I rarely drive over 5 miles from the first to last destination. I have had as much as around 15 or so miles of driving in between, but it's rare.


----------



## jaxbeachrides (May 27, 2015)

The traffic helps. But not everything. The 4.5 hr they gave me yesterday was 10 packages short of the itinerary, and still took the full 4.5 plus an hour drive back. 3 cities in 2 counties I had never seen a route that stupid.

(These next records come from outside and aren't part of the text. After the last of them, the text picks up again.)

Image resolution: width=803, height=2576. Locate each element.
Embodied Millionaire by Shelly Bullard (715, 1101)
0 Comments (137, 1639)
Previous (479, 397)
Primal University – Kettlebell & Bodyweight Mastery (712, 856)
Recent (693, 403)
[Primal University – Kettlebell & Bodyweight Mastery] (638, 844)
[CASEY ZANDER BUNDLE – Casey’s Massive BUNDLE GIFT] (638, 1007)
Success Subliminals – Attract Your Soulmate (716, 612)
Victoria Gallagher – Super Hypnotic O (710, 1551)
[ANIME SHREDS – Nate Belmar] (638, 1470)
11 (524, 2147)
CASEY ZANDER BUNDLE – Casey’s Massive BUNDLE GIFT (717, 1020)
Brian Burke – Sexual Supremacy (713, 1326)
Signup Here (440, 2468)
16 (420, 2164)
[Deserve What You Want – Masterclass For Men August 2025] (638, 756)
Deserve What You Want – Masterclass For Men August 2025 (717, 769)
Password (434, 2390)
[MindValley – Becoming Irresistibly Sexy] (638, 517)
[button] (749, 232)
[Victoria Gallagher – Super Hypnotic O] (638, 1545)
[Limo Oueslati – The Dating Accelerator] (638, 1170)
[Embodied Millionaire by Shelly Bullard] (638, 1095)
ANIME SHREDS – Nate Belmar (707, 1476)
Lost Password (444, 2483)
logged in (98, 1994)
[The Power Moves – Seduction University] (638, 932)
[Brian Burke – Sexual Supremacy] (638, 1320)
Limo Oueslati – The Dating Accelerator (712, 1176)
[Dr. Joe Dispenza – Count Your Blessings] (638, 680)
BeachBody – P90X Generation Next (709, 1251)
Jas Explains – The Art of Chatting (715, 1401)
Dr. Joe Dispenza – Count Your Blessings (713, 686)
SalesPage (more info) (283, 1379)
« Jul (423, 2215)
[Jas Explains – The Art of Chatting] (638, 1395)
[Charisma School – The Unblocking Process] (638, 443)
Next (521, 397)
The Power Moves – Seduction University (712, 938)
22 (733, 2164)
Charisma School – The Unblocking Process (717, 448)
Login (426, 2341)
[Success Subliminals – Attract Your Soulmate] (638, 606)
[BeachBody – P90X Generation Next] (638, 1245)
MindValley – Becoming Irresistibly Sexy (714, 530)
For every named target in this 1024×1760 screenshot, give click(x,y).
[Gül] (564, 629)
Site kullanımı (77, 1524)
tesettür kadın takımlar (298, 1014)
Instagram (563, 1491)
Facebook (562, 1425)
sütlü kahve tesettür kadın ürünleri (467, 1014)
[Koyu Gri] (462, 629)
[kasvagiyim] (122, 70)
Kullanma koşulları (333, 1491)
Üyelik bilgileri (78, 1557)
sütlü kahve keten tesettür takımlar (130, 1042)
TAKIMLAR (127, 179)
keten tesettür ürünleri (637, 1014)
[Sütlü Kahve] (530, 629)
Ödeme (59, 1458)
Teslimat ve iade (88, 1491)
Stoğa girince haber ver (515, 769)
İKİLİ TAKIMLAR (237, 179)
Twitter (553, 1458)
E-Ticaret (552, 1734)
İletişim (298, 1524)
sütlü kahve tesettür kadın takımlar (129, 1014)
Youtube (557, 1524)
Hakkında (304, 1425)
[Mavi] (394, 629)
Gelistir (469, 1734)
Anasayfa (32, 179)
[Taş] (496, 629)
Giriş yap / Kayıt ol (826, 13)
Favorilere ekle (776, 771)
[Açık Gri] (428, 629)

I have to be ok with most of the routes but sometimes it's not worth it for sure.


----------



## Prawn Connery (Mar 26, 2020)

I work in a very dense urban city. Traffic is everything


----------



## Prawn Connery (Mar 26, 2020)

Damnit. Came close to matching my record, but fell shy of ONE MINUTE.

4.5h large vehicle block done in 1h46m.

Beautiful day out by the Pacific ocean.


----------



## Prawn Connery (Mar 26, 2020)

Serves me right, being all smug yesterday; my block from hell today took over 3 hours, which sets a new record for me for the longest ever for a 4.5h block. Win some, lose some. When I saw the city on the labels as I scanned the cart, I already knew I was in for a rude one before the first package was delivered.


----------



## jaxbeachrides (May 27, 2015)

Going on 6 hours for my 4.5 yesterday. Traffic is back and they never included it to begin with. No more 4.5s. Which I think are just 5 hr routes anyways because I don't even see 5hr routes offered anymore.


----------